◆ TASK OBJECTIVE
The expected response is the entire set of entries, copied exactly.

◆ Pixel coordinate grounding data
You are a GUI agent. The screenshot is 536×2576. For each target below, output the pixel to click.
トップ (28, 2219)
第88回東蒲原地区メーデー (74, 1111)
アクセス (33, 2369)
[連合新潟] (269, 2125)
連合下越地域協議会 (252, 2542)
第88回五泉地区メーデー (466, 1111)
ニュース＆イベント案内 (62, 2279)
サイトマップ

◆ FINISHED TASK
You are a GUI agent. The screenshot is 536×2576. For each target below, output the pixel to click.
トップ (28, 2219)
第88回東蒲原地区メーデー (74, 1111)
アクセス (33, 2369)
[連合新潟] (269, 2125)
連合下越地域協議会 (252, 2542)
第88回五泉地区メーデー (466, 1111)
ニュース＆イベント案内 (62, 2279)
サイトマップ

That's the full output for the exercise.